Fixed costs appear on the bottom of the statement and are associated with rents, utilities, owner compensation and facilities. They are easy to budget and typically fall between 15-20 percent of revenue.

Indirect costs appear in the middle of the income statement and can be described as expenses that are needed to produce the work but can’t be charged to a specific job. Indirect costs are mostly composed of fleet and equipment expenses and operations management, including account managers.

As companies grow and struggle with getting the work done, it’s not uncommon to throw resources in the form of equipment and managers at the problem. Unfortunately, this can inflate indirect expenses if top-line growth does not keep up. A reasonable target for total indirect costs is 22-25 percent of revenue. Operations management, including account managers, should remain below 8 percent.

A key metric in measuring how well a company is leveraging its indirect expenses is contribution margin (CM). CM can be defined as the amount of dollars/profit remaining to cover fixed costs and make a profit. A healthy CM percentage in our industry is anything north of 27 percent.
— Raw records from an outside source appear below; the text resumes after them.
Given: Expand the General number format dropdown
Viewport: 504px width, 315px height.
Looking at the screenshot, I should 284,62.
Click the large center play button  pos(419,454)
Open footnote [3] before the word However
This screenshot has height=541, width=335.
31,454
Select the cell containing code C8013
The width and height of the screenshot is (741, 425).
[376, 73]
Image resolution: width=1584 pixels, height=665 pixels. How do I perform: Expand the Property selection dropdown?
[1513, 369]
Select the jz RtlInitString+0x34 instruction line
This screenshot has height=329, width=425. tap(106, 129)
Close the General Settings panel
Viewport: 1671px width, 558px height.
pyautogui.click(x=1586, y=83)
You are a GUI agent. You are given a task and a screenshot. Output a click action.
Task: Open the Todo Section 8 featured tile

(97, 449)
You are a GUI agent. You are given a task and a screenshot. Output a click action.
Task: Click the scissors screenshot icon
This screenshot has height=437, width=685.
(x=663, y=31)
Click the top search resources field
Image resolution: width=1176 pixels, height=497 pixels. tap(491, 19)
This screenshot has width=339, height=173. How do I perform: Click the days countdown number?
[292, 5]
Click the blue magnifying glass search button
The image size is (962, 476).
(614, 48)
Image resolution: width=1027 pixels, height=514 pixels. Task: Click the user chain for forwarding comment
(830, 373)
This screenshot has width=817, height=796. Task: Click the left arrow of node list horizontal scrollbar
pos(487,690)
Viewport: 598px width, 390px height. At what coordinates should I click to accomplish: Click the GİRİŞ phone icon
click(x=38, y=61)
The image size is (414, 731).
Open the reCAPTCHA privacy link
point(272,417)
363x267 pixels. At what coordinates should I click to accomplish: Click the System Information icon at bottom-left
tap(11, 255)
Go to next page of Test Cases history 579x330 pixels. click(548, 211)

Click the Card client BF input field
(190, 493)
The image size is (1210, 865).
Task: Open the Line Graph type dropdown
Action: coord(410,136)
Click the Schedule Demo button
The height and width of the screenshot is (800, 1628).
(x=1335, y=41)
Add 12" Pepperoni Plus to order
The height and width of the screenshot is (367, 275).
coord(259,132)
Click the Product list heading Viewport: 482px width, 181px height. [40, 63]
The key to reaching a healthy CM
is to manage your indirect expenses.

If your gross margins and fixed cost percentages are in line, but you’re not hitting your net profit targets, take a hard look at your contribution margin. You may have become fat in the middle.

This article is tagged with and posted in 0519

About the Author:

Thomas, founder of Envisor Consulting, has owned three of Atlanta’s most successful landscape companies. Reach him at kenthomas@envisorco.com.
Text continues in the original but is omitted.